Abstract
Purpose :
RPE cells representing the outer blood-retinal barrier (BRB) express the transcription factor Foxp3 and marker of regulatory T cells in a stressed state, potentially enabling them to suppress immune responses. Here we investigated the effect of various additional stressors on FoxP3 expression in vitro, its posttranslational modification (phosphorylation) and the expression of the chemokine receptor CXCR4 that is regulated by Foxp3.
Methods :
The RPE cell line ARPE-19 was cultured in DMEM/F12 medium with 10% FBS and treated with either LPS (1 or 10µg/ml) for 6 and 24h or by a scratch disrupting the call layer 24h prior to immunostaining for FoxP3 and CXCR4 with and without phosphorylation (FoxP3: phosphorylation at Ser19P or Ser418P; CXCR4 and CXCR4-P).
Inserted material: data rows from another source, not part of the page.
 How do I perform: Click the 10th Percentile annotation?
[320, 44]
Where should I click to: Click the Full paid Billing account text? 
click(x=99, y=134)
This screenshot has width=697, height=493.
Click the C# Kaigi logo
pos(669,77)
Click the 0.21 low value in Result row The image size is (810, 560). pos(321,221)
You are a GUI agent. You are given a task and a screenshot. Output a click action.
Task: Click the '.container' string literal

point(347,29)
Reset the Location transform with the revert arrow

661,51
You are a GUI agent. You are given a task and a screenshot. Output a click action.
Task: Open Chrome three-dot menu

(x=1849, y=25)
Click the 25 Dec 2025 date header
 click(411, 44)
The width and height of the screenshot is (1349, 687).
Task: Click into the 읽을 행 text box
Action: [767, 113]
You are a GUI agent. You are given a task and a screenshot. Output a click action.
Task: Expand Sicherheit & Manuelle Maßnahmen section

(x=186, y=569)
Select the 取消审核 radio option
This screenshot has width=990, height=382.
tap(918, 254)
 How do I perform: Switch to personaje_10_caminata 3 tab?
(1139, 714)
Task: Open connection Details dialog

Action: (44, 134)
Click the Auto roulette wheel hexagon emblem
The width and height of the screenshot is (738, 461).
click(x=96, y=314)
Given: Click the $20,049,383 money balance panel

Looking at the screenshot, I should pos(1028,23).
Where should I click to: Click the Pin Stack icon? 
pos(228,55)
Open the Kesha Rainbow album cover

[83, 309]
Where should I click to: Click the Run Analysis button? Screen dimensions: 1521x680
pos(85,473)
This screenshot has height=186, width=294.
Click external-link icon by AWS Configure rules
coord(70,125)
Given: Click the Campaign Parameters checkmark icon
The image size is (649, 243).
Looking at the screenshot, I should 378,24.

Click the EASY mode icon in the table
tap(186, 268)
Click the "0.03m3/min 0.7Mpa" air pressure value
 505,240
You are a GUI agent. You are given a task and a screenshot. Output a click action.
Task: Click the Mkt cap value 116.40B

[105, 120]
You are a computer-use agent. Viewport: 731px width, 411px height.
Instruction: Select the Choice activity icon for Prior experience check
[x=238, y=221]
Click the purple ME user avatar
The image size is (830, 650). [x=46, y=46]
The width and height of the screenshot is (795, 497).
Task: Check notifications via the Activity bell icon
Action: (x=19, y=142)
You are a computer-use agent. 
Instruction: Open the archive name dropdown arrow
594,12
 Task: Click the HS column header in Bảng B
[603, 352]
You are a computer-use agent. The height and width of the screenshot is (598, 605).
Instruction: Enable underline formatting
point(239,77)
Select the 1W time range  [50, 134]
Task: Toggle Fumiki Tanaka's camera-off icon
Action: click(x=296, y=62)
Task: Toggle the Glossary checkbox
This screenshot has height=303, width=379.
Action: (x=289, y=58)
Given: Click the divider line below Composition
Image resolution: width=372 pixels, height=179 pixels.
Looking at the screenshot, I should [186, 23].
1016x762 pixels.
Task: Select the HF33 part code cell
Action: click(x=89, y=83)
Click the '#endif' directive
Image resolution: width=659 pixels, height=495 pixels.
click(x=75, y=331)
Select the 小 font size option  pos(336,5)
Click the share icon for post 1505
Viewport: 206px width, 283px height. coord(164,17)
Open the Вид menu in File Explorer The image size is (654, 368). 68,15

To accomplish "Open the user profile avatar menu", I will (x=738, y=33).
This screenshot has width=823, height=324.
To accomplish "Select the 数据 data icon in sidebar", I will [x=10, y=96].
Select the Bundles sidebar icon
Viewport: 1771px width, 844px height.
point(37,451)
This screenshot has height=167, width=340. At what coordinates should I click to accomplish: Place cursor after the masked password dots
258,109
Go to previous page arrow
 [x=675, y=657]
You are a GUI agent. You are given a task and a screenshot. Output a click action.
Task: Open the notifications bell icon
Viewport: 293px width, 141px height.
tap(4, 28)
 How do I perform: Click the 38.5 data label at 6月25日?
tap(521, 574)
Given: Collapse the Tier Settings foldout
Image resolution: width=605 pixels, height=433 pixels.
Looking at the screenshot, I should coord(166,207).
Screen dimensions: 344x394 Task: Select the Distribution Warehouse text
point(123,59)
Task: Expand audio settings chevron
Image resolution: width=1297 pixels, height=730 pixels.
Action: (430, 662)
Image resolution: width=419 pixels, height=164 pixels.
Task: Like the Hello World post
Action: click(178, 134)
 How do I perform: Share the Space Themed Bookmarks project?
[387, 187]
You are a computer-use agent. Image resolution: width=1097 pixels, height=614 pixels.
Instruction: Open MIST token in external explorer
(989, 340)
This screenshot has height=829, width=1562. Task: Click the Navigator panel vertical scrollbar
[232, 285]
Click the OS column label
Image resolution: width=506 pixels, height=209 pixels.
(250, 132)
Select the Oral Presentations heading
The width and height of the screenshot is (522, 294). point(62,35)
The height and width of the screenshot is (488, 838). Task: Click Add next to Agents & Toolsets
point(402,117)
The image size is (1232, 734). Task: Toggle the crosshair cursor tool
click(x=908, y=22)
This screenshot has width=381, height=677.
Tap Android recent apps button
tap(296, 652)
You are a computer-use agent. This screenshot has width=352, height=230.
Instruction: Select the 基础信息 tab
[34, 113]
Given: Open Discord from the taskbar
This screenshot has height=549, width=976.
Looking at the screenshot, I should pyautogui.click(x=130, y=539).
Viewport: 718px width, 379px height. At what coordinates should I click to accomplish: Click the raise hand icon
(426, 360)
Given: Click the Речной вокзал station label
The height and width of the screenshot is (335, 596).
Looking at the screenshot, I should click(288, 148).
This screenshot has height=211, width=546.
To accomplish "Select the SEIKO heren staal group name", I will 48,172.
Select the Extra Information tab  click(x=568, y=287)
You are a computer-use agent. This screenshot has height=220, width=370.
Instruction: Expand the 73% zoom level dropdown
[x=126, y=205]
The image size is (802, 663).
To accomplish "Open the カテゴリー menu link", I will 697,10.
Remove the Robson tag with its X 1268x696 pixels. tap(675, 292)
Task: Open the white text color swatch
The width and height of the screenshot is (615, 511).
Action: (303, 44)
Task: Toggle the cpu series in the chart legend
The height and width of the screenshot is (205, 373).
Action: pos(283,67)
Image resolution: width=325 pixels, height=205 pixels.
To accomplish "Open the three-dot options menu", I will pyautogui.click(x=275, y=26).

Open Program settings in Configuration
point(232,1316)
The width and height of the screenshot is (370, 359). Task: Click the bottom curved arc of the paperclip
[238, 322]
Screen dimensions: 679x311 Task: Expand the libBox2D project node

Fluorescence intensity was determined with Image J.
Results :
Cultured RPE cells are in a constitutively stressed state expressing FoxP3 that could be altered or enhanced by scratching the cell layer (BRB injury) or stimulation with LPS (imitates bacterial infection). After scratching or treatment with LPS FoxP3 was increased in both, cytoplasm (scratch: 3.5fold; LPS: 2.3fold) and nucleus (scratch: 2.6fold; LPS: 1.5fold). In the cytoplasm phosphorylated FoxP3-Ser19P was only expressed after scratch and LPS-treatment, while in the nucleus it increased only weakly from baseline (scratch: 1.8fold, LPS: 1.49fold). Also in the cytoplasm FoxP3-Ser418P was 10.5fold elevated after scratch and only 2.3fold after LPS-treatment , while nuclear expression was unaltered. CXCR4 was mainly expressed in the cytoplasm, decreasing after scratch, and increasing 2.5fold after LPS-treatment with unaltered nuclear expression. However, CXCR4-P was 3.7fold elevated in the cytoplasm and 2.3fold in the nucleus in scratched cultures and only slight enhanced after LPS-treatment (1.9fold cytoplasm, 1.2fold nucleus).
Conclusions :
Cell destruction and LPS stressed ARPE-19 cells differently. FoxP3, FoxP3-Ser19P, FoxP3-Ser418P and CXCR4-P were preferentially induced by scratch, while LPS upregulated FoxP3-Ser418P and CXCR4. The expression of posttranslationally modified FoxP3 increased in stressed ARPE-19 cells in vitro, probably supporting RPE to control inflammation. CXCR4 leads to migration of epithelial cells, and increased expression of CXCR4-P after cell destruction (scratch) might be important to maintain the integrity of the BRB after damage.
This abstract was presented at the 2023 ARVO Annual Meeting, held in New Orleans, LA, April 23-27, 2023.